Copy the material from its first line through the line containing "[x=12, y=11]", including the requests, but shift each coordinate in the answers up by 139. Leave the pictures out.

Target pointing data
──────────
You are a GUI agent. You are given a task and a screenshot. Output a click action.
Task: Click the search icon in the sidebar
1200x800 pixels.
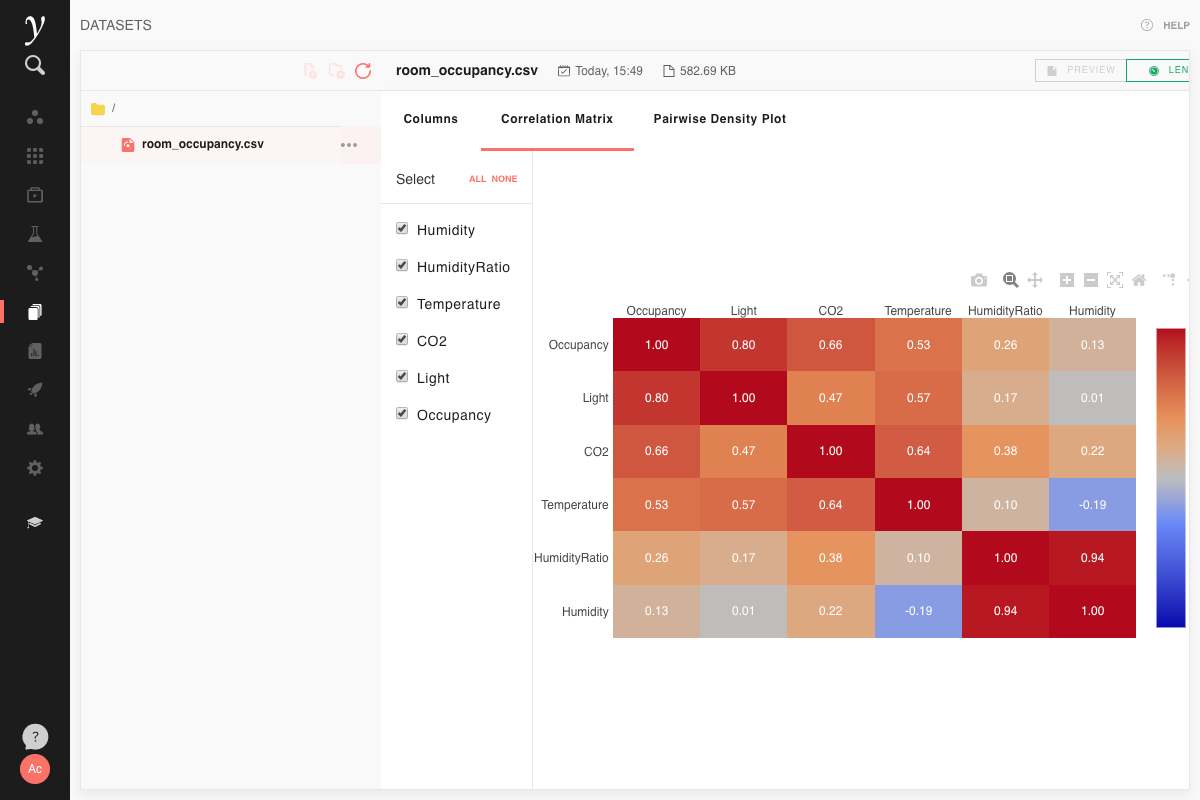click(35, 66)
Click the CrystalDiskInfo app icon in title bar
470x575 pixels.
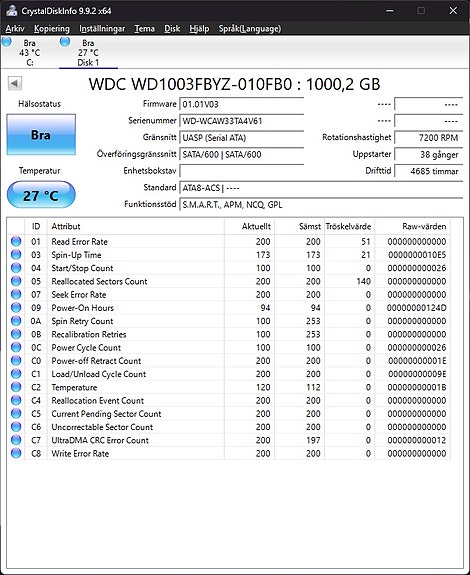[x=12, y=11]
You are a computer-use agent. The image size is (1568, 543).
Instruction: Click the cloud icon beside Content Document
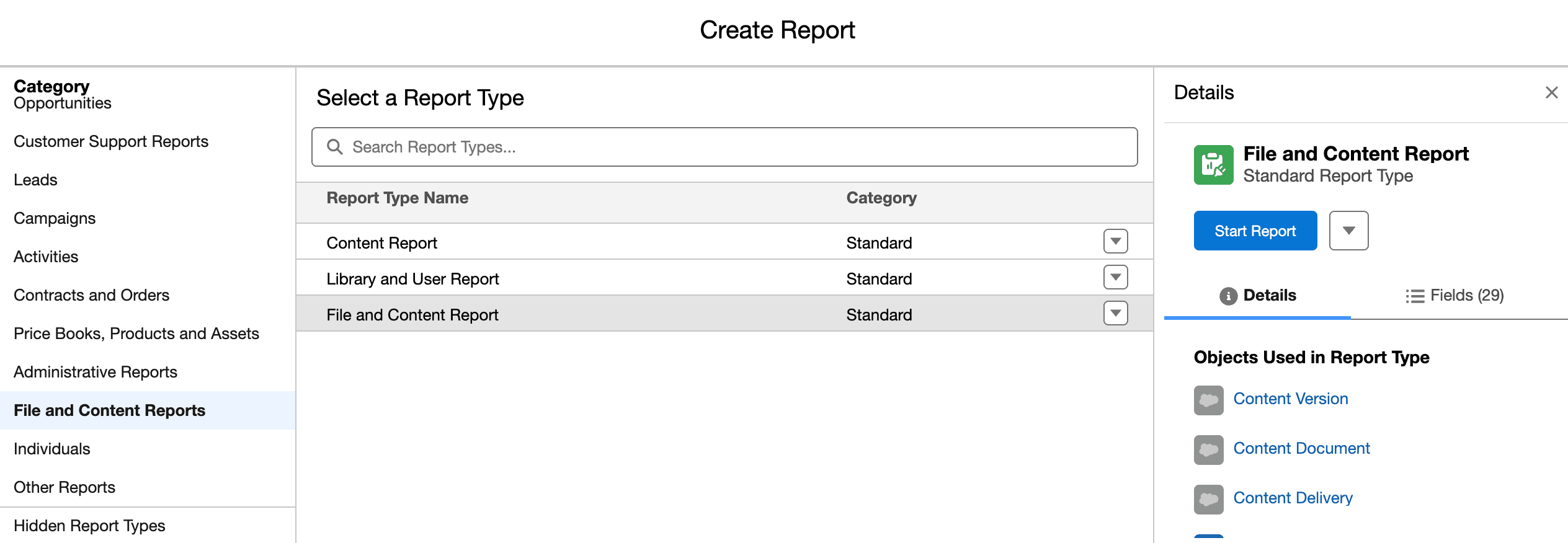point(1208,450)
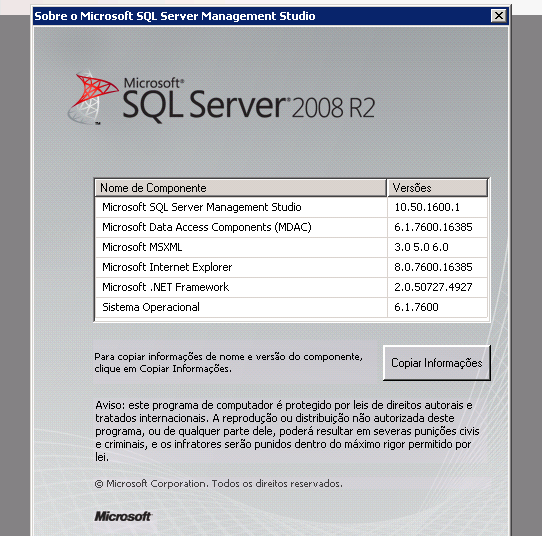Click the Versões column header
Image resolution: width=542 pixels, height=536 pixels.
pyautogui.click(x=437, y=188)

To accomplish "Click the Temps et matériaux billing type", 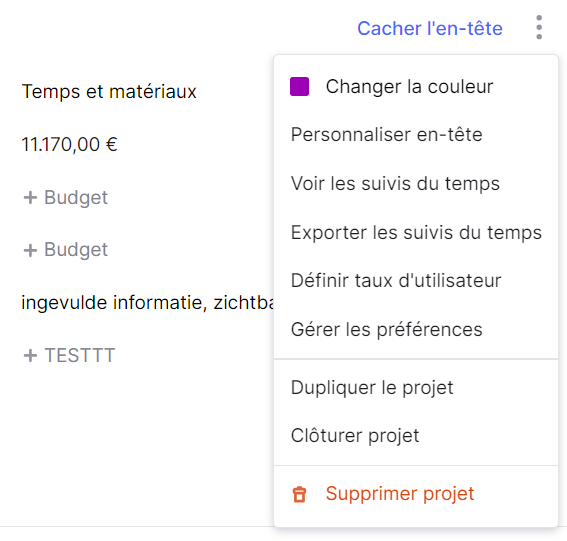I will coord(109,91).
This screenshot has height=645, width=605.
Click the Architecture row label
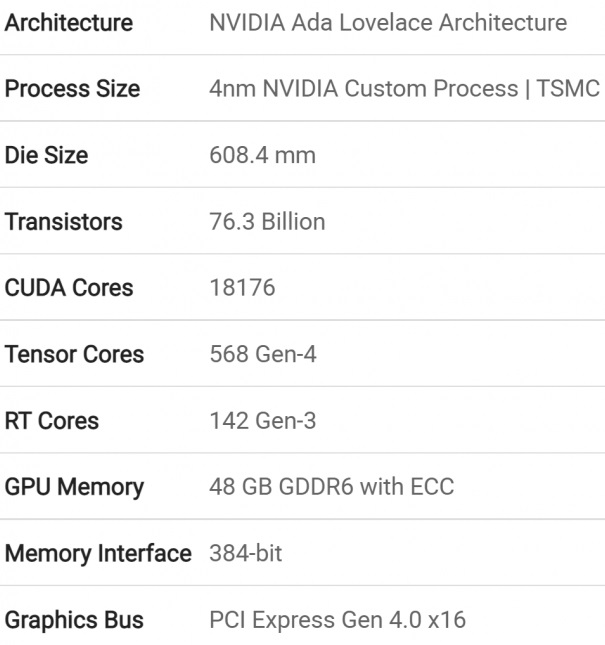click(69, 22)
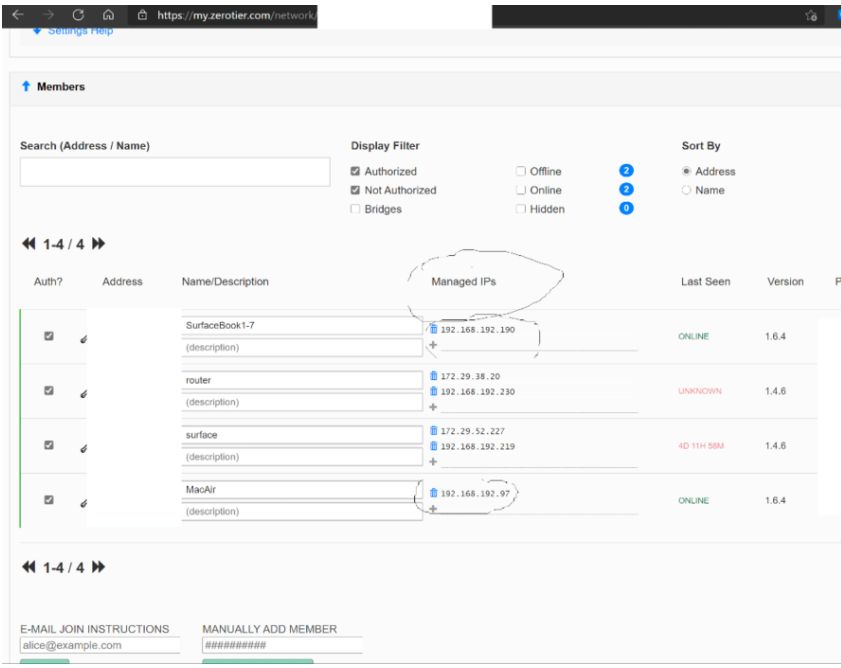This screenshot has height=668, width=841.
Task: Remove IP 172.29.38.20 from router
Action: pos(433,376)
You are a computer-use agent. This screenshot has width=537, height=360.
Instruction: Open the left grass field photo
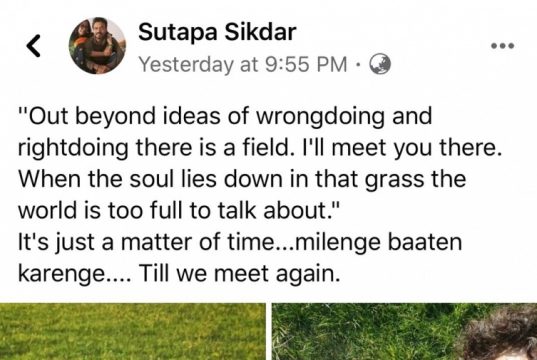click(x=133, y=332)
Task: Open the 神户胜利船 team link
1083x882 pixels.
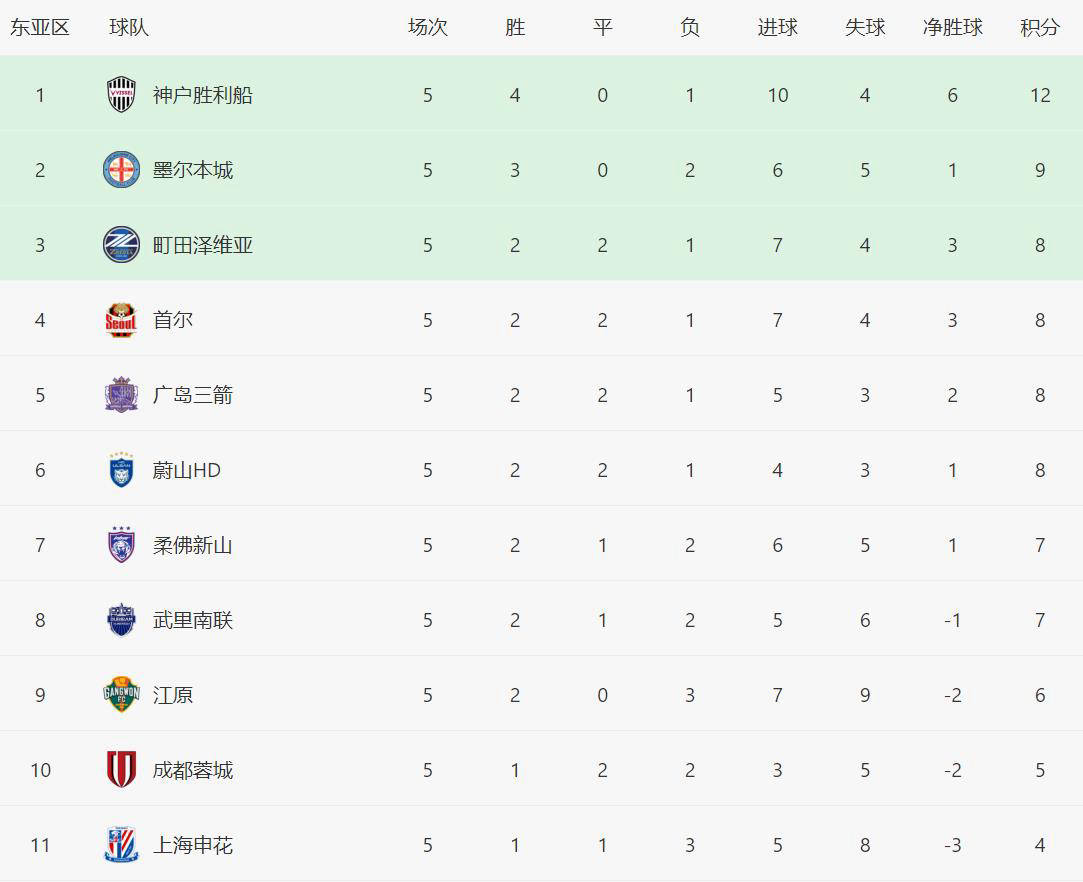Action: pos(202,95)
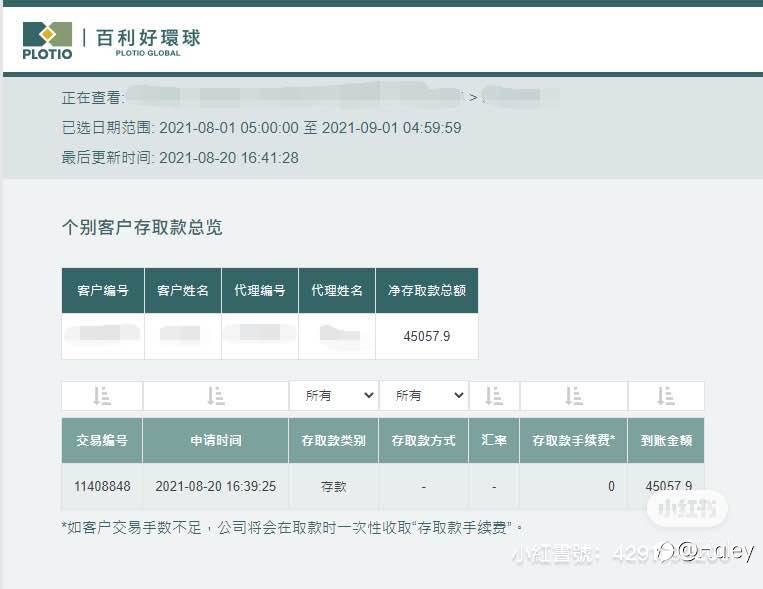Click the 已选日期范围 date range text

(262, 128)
──────────
The answer:
You are a GUI agent. You are given a task and a screenshot. Output a click action.
Task: Click the search icon in the sidebar
1200x800 pixels.
click(174, 205)
Click the CrystalDiskInfo app icon in title bar
470x575 pixels.
[x=151, y=150]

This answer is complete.